Deemer and colleagues (2013) surveyed 223 undergraduate students (54.5% female; 45.5% male) who were enrolled in what the authors defined as STEM (biology, chemistry, and physics) and non-STEM (psychology) courses at a midsized university in the southeastern United States. Overall, women in STEM reported feeling greater stereotype threat concerns in STEM courses compared to men. Looking into academic procrastination, women and men reported similar levels, but stereotype threat was only related to procrastination for women, not men. Both women and men who were high in mastery orientation (e.g., motivated by success and learning) were less likely to engage in procrastination. Contrary to previous findings, however, Deemer and colleagues found that for women (but not men) in STEM classes, high levels of stereotype threat only increased procrastination if the woman was low in avoidance orientation (e.g., not motivated by fear of failure). The authors suggested that women may adopt avoidance goals to prevent the stereotyped belief from coming true.

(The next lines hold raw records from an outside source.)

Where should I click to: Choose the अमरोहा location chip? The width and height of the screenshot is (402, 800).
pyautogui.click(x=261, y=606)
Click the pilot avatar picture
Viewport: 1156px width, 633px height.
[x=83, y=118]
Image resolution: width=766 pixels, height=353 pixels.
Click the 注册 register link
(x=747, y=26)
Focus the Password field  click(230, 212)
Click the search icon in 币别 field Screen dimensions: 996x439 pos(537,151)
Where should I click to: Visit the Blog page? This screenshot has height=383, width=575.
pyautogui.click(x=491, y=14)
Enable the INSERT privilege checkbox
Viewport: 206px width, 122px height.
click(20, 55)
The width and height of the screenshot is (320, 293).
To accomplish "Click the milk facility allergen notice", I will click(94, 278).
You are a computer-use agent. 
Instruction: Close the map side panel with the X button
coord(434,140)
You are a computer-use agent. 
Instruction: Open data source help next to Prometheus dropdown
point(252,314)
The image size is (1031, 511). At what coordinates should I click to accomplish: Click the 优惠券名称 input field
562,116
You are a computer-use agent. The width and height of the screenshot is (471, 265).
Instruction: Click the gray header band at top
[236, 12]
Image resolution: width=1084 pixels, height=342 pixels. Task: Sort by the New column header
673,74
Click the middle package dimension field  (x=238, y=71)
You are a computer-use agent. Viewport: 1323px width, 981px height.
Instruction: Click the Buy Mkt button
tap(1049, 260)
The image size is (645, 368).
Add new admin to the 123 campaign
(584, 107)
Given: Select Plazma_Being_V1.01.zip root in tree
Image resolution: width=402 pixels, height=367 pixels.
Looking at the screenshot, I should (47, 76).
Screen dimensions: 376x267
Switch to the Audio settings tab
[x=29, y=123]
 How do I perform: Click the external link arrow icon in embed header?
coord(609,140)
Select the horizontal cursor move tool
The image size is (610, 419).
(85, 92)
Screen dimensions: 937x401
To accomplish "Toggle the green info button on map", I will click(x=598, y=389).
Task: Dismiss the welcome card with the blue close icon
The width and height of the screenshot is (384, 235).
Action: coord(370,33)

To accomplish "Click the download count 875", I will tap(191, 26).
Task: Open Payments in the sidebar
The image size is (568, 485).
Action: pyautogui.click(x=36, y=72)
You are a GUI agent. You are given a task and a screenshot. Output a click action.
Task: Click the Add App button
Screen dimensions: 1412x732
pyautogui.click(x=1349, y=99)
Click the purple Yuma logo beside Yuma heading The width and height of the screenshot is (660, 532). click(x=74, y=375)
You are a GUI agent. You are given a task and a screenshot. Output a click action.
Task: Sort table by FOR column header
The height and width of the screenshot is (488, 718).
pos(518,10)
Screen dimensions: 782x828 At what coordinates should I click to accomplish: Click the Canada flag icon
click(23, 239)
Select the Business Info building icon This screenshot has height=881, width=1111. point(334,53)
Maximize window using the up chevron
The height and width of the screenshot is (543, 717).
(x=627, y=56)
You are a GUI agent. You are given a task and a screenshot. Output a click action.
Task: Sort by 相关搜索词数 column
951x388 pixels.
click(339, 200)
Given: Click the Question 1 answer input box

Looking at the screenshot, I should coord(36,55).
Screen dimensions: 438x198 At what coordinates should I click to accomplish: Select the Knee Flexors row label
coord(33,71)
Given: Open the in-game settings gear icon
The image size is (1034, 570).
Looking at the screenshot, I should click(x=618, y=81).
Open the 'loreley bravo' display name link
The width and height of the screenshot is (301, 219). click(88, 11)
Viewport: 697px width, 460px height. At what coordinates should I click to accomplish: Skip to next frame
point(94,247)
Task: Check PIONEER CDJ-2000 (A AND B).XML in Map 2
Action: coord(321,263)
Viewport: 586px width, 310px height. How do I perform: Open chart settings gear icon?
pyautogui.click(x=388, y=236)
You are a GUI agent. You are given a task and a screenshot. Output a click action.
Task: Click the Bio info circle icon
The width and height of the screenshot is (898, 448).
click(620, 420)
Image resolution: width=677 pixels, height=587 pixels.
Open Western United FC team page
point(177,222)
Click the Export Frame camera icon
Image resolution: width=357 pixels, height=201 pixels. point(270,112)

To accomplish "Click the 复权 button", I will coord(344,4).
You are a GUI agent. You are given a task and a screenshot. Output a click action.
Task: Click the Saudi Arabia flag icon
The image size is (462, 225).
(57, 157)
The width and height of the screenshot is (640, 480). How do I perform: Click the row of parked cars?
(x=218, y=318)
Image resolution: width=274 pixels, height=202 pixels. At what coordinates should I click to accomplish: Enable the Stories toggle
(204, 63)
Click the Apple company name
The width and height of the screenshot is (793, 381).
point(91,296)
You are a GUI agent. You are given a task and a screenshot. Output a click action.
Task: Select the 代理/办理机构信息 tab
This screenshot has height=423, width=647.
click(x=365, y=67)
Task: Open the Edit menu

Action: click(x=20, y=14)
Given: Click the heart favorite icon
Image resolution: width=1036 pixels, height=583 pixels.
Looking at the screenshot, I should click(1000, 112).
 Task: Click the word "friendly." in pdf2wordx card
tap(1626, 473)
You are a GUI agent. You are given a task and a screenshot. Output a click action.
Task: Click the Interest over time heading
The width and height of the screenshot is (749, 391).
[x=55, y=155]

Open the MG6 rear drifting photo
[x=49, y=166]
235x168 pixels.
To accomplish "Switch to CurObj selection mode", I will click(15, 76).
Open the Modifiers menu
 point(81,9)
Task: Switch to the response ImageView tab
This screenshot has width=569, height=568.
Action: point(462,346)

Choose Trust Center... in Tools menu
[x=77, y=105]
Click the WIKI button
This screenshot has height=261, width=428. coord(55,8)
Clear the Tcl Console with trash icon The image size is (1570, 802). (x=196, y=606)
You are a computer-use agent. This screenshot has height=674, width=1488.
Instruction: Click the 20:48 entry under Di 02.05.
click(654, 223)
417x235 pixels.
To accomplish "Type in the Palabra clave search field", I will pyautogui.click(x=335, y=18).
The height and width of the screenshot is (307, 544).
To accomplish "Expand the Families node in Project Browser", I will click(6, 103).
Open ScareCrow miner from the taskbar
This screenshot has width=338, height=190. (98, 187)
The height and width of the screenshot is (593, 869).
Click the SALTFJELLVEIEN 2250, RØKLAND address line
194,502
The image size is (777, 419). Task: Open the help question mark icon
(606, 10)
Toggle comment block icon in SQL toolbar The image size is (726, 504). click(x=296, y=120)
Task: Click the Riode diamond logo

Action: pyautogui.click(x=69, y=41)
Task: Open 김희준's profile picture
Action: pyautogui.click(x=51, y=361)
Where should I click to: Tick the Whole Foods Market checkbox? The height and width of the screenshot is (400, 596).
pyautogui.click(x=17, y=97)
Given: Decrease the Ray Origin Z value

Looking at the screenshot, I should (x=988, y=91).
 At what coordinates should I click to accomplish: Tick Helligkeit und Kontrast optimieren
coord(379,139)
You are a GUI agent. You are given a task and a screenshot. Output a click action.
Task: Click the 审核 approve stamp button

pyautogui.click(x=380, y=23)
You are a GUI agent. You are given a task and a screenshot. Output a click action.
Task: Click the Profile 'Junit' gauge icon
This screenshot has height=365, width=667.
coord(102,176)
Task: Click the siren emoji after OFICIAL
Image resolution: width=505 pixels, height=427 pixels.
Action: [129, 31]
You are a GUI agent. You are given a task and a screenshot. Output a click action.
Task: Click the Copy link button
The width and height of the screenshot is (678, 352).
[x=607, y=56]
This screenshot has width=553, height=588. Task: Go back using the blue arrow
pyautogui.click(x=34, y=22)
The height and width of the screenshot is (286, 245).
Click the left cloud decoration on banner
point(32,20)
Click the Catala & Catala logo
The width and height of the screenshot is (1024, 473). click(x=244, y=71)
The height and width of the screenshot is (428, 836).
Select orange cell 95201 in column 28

In the larger picture, however, avoidance goals have been associated with a range of negative outcomes. Although they may serve a protective function regarding procrastination, one would be hard pressed to recommend adopting avoidance goals (i.e., I don’t want to fail) over mastery goals (i.e., I want to learn and perform well). For students, and particularly women in STEM courses, this means maintaining a focus on the experience of learning or the benefits of high performance, rather than the potential costs of failure, is recommended. Outside of the classroom, the same pattern should hold up, that a mastery orientation may be beneficial overall (lower procrastination), even in the face of stereotype threat.

Deemer, E. D., Smith, J. L., Carroll, A. N., & Carpenter, J. P. (2013). Academic procrastination in STEM: Interactive effects of stereotype threat and achievement goals, The Career Development Quarterly, 62, 143-155.